EAST LANSING, Mich. — The toothy grin of a recently discovered prehistoric reptile looked more mammal-like than that of modern crocodiles, according to an international group of researchers that includes scientists from Michigan State University.
Molar-like teeth in the jaw of the house cat-size species, dubbed Pakasuchus kapilimai, resemble the complex teeth of mammals more than the simple pointed teeth found in modern crocodile jaws, concludes MSU paleontologist Michael Gottfried. The research group, including lead author Patrick O’Connor of Ohio University and Gottfried, describe their findings from a fossil site in Tanzania this week in the scientific journal Nature.

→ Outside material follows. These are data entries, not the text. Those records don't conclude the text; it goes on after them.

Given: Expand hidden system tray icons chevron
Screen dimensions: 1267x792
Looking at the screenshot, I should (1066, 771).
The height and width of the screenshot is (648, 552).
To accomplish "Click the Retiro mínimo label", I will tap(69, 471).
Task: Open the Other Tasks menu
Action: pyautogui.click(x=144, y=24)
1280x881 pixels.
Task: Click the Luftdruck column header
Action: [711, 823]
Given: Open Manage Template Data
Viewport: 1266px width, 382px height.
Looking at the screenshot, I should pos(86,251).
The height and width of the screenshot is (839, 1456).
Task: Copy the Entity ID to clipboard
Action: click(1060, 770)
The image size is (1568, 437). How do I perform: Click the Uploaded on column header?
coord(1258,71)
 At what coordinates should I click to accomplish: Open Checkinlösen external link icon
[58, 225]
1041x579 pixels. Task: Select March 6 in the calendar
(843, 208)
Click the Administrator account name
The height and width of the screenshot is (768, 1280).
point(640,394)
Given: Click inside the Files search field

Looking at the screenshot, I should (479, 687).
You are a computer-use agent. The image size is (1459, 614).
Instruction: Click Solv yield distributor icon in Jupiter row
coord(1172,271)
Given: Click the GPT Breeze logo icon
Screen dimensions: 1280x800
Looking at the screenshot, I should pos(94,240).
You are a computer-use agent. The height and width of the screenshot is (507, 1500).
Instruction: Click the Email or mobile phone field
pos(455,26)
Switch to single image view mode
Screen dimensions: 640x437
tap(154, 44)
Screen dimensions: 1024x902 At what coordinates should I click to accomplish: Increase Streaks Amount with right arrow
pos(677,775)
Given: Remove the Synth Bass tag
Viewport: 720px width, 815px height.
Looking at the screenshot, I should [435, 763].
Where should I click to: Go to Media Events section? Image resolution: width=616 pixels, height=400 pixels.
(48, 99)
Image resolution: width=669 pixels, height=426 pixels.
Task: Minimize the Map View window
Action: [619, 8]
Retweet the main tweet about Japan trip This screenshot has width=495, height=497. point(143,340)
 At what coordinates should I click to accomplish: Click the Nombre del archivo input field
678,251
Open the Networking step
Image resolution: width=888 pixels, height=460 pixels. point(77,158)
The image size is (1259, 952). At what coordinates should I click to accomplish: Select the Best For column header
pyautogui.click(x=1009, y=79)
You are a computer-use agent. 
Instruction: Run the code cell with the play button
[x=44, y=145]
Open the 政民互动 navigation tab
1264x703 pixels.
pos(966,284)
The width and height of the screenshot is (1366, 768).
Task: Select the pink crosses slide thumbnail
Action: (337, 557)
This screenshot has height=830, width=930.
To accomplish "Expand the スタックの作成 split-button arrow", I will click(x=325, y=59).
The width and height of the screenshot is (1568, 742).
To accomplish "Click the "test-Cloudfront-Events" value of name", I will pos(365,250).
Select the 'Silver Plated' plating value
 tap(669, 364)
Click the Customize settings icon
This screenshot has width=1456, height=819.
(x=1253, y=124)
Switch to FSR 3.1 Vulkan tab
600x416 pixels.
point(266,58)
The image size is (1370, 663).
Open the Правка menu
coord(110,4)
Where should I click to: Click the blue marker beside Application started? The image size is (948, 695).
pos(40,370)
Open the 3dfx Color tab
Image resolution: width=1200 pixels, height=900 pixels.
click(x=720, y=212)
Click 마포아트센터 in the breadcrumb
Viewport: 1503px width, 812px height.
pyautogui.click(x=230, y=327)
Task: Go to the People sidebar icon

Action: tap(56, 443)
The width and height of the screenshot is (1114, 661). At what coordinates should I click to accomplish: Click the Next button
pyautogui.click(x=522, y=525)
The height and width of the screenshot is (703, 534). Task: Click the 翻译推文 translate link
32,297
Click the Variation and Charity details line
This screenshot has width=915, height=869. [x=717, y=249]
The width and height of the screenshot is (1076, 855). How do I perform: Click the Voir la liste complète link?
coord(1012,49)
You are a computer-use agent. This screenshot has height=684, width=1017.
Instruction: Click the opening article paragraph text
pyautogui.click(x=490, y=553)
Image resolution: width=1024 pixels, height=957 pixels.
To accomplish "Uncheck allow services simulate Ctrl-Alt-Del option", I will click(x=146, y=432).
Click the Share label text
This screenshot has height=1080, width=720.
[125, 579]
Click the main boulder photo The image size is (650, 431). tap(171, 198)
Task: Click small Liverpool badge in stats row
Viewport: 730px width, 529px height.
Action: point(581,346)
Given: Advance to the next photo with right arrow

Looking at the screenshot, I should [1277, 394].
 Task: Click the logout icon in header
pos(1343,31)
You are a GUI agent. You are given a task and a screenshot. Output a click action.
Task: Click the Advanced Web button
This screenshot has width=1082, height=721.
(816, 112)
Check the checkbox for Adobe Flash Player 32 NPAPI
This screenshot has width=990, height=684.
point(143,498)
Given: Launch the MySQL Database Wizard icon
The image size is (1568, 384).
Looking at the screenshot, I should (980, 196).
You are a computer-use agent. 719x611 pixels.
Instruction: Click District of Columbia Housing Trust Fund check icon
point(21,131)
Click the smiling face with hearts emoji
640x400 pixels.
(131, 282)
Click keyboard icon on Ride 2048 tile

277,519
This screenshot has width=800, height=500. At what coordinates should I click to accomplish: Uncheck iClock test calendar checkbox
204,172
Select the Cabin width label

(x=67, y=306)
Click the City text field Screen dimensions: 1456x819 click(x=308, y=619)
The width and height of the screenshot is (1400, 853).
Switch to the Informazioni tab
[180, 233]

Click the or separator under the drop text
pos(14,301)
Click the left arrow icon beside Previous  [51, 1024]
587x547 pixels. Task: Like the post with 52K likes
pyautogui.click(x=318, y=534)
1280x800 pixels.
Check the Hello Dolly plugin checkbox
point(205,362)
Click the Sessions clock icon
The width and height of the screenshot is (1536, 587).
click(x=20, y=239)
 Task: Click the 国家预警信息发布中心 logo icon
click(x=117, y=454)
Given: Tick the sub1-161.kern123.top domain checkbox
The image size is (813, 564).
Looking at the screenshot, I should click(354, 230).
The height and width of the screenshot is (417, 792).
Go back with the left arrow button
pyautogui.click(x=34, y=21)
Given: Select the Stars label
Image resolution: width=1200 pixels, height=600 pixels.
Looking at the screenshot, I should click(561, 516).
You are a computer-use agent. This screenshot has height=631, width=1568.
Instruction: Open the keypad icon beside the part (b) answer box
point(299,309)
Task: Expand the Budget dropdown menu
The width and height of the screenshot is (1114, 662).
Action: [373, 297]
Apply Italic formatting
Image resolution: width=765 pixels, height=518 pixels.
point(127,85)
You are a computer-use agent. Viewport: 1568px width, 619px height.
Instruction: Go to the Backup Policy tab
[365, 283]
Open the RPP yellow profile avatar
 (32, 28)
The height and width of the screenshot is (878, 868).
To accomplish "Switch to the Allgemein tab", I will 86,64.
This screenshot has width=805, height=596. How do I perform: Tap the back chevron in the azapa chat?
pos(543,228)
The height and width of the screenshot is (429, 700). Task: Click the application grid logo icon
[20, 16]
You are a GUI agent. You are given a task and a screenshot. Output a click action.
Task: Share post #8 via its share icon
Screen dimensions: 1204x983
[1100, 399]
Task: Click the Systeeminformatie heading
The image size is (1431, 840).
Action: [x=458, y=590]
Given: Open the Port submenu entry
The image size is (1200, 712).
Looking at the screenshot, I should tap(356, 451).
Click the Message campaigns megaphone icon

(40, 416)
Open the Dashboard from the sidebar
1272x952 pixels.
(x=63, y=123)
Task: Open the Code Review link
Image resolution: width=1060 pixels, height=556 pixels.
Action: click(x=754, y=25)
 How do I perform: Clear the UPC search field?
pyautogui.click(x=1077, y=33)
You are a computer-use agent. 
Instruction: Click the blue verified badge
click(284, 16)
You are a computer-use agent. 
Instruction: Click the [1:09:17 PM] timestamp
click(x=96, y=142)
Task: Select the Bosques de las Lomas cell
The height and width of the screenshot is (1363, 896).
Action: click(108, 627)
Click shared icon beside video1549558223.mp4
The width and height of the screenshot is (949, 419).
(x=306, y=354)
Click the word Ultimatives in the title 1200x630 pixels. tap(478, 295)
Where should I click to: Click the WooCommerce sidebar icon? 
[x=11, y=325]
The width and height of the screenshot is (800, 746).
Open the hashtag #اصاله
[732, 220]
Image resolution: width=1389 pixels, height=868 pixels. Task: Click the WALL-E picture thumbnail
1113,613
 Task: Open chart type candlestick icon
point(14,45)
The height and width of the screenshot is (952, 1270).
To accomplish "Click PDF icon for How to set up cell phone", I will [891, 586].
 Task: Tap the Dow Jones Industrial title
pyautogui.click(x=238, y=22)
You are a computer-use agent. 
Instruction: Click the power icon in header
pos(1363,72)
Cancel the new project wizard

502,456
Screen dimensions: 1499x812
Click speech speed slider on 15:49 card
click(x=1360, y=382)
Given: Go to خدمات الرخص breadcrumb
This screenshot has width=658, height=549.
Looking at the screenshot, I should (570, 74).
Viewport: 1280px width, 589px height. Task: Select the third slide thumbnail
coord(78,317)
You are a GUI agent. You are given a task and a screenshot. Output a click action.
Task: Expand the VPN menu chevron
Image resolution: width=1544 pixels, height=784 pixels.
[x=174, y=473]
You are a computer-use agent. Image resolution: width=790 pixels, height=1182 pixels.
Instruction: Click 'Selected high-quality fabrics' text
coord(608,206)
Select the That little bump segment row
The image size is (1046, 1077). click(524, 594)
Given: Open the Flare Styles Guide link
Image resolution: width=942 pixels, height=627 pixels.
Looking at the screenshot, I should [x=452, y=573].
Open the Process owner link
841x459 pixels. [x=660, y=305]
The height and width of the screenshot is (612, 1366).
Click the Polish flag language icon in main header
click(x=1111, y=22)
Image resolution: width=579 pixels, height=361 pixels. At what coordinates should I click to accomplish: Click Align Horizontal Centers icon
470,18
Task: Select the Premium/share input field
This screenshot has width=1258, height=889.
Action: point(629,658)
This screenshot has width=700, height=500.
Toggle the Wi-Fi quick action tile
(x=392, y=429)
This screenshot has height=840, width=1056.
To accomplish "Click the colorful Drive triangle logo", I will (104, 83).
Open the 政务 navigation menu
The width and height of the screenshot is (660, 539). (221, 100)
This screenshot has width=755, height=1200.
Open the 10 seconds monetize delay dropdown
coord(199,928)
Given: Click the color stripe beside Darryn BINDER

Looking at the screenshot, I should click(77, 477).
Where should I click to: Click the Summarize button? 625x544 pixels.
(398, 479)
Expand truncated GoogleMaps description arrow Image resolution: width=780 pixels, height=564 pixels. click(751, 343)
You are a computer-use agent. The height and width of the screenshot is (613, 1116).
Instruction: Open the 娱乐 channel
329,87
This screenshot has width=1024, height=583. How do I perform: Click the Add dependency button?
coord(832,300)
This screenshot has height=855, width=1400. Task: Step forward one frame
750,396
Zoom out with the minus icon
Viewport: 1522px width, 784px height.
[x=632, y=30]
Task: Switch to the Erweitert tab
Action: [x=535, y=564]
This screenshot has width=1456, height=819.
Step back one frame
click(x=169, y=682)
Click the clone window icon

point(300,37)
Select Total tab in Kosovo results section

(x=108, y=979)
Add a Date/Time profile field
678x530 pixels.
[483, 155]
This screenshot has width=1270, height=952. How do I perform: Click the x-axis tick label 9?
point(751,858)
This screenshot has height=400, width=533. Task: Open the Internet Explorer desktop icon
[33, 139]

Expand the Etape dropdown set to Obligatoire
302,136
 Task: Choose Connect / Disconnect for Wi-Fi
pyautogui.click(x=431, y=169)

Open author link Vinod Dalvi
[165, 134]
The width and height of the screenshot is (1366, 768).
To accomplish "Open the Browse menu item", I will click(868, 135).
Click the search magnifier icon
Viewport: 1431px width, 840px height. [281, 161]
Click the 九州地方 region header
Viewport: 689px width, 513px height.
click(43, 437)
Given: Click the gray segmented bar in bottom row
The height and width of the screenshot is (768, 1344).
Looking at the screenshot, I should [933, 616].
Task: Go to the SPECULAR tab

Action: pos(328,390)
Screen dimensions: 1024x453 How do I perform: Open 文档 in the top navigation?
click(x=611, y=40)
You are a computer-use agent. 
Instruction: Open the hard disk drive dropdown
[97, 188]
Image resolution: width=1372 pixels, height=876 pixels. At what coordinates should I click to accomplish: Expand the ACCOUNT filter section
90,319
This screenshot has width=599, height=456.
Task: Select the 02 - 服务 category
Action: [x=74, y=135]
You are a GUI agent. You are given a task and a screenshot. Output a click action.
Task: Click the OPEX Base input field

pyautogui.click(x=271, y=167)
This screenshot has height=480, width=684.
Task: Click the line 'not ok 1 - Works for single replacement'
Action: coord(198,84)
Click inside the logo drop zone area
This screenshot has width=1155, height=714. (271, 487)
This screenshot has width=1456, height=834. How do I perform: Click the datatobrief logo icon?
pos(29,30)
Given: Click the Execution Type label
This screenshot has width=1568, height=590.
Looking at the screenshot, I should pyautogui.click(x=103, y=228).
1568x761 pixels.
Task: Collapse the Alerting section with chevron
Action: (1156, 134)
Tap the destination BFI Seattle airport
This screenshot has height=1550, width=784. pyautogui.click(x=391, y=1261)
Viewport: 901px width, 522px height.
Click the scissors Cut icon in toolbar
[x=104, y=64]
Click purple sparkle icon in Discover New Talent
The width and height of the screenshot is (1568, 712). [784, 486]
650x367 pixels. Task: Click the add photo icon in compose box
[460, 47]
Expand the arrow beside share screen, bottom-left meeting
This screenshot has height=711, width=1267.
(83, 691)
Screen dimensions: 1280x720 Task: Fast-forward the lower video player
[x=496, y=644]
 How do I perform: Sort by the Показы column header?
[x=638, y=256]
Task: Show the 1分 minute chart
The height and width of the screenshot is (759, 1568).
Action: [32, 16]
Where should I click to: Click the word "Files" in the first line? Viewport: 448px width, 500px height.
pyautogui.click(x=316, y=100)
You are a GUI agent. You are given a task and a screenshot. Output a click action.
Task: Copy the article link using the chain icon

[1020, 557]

“What we’ve discovered is a small crocodile that looks better adapted for living on land than living in water,” says Gottfried, associate professor of geological sciences and curator of paleontology at the MSU Museum. “It’s something that doesn’t fit the stereotypical view of what we think a crocodile does.”
With mammal fossils from that prehistoric time and place as scarce as hens’ teeth, the croc might have helped fill the small mammal ecological niche while eating smaller invertebrates such as insects and, possibly, plants.
A distant, long-extinct cousin to modern crocodiles, Pakasuchus (Paka is the Ki-Swahili name for cat and souchos is Greek for crocodile) appears more thinly armored, except along its tail, and its limbs suggest it moved more nimbly on land. Its nasal openings also face forward rather than up, further suggesting a landward lifestyle.
At the time Pakasuchus lived, Africa was part of a larger southern supercontinent called Gondwana, where evolution in some groups seems to have proceeded differently than on northern continents.
The discovery team’s main specimen is a rare complete skeleton encased in sandstone, so CT-scan technology was used to explore the skull in detail. It lived during the Cretaceous Period of the Mesozoic Era, between 80 million and 110 million years ago, in what geological evidence suggests was a dry landscape crisscrossed by a large river system.
The area supported a variety of life, including large plant- and meat-eating dinosaurs. The team has unearthed fish, turtle and dinosaur bones in the same deposit, and a single lower jaw of a small, primitive mammal.
Gottfried says the team has much more work in front of it to fully explore the region. It lies in southwestern Tanzania’s Rukwa Rift Basin, which runs between two of Africa’s great lakes. “We’ve done nine field seasons in this part of Tanzania, and we certainly don’t think we’ve found everything interesting that’s to be found there,” he said.
Seeking to understand what drove the evolution of southern hemisphere vertebrates, while their
northern cousins were diversifying differently, the research team settled on their location after reading mid-20th century geological survey reports describing fossilized bones and dinosaur eggshell found there.
The research team also includes MSU doctoral degree candidate Sifa Ngasala, who is associated with the University of Dar es Salaam in Tanzania. The journal article’s lead author, O’Connor, and contributor Nancy Stevens are both MSU alumni now on the faculty at Ohio University. Other team members include Ryan Ridgely, also of Ohio University; Joseph Sertich of Stony Brook University; Eric Roberts of James Cook University; Tobin Hieronymus of the Northeastern Ohio Universities College of Medicine; Zubair Jinnah of the University of the Witwatersrand, South Africa; and Jesuit Temba of the Tanzanian Antiquities Unit.
The project was supported the National Geographic Society; National Science Foundation, MSU, Ohio University; and The University of the Witwatersrand in South Africa.